This repo contains the implementation of GALA used for the experiments reported in
Mido Assran, Joshua Romoff, Nicolas Ballas, Joelle Pineau, and Mike Rabbat, "Gossip-based actor learner architectures for deep reinforcement learning," Advances in Neural Information Processing Systems (NeurIPS) 2019. arxiv version
This code has been tested with
- Python 3.7.4
- PyTorch 1.0 or higher The experiments reported in the paper were run using PyTorch 1.0. We have also tested this code with PyTorch 1.3.
We use a modified version of the OpenAI Baselines interface to run our experiments. The modifications make it possible to efficiently run multiple environment instances in parallel (on a server with multiple CPUs) using Python's multiprocessing
library.
# Baselines for Atari preprocessing
git clone https://github.com/openai/baselines.git
cd baselines
pip install -e .
After installing the latest version of baselines, open the file baselines/common/vec_env/shmem_vec_env.py
, go to the definition of ShmemVecEnv.__init__(...)

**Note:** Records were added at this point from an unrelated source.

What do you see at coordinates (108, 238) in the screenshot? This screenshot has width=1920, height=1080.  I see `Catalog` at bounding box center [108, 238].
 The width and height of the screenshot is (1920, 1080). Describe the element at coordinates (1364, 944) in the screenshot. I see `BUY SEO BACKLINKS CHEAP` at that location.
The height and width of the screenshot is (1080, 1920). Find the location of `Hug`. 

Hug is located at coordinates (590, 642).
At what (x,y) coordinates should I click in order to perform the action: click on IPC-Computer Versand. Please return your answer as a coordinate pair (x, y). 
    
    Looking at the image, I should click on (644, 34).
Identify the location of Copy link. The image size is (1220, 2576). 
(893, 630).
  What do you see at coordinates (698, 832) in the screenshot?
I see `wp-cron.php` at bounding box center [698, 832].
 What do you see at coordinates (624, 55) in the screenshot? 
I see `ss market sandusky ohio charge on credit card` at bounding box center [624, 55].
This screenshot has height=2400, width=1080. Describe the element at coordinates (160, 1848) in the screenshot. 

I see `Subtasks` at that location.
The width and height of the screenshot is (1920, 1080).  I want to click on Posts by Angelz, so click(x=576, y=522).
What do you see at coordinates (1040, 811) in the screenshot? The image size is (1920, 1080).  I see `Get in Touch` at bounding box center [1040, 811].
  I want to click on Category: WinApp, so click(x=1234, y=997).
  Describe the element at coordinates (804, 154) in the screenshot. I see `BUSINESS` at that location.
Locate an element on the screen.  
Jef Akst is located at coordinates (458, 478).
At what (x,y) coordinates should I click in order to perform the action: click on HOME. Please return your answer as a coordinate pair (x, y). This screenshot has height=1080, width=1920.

and change the default value of context
from spawn
to fork
.
To install other requirements, return to the GALA repo directory and run
pip install -r requirements.txt
As an example, to use GALA-A2C to train an agent to play the PongNoFrameskip-v4
environment using 4 actor-learners and 16 simulators per actor-learner, run
OMP_NUM_THREADS=1 python -u main.py --env-name 'PongNoFrameskip-v4' \
--user-name $USER --seed 1 --lr 0.0014 \
--num-env-steps 40000000 \
--save-interval 500000 \
--num-learners 4 \
--num-peers 1 \
--sync-freq 100000000 \
--num-procs-per-learner 16 \
--save-dir '/gala_test/models/Pong/' \
--log-dir '/gala_test/logs/Pong/'
This code produces one log file for each simulator. The log file contains three columns, the reward, episode length, and wall clock time, recorded after every episode.
This code is based on Ilya Kostrikov's pytorch-a2c-ppo-acktr-gail repository
We're also grateful to the authors of torchbeast. We used a pre-release version to obtain the comparison with Impala reported in the paper.
See the LICENSE file for details about the license under which this code is made available.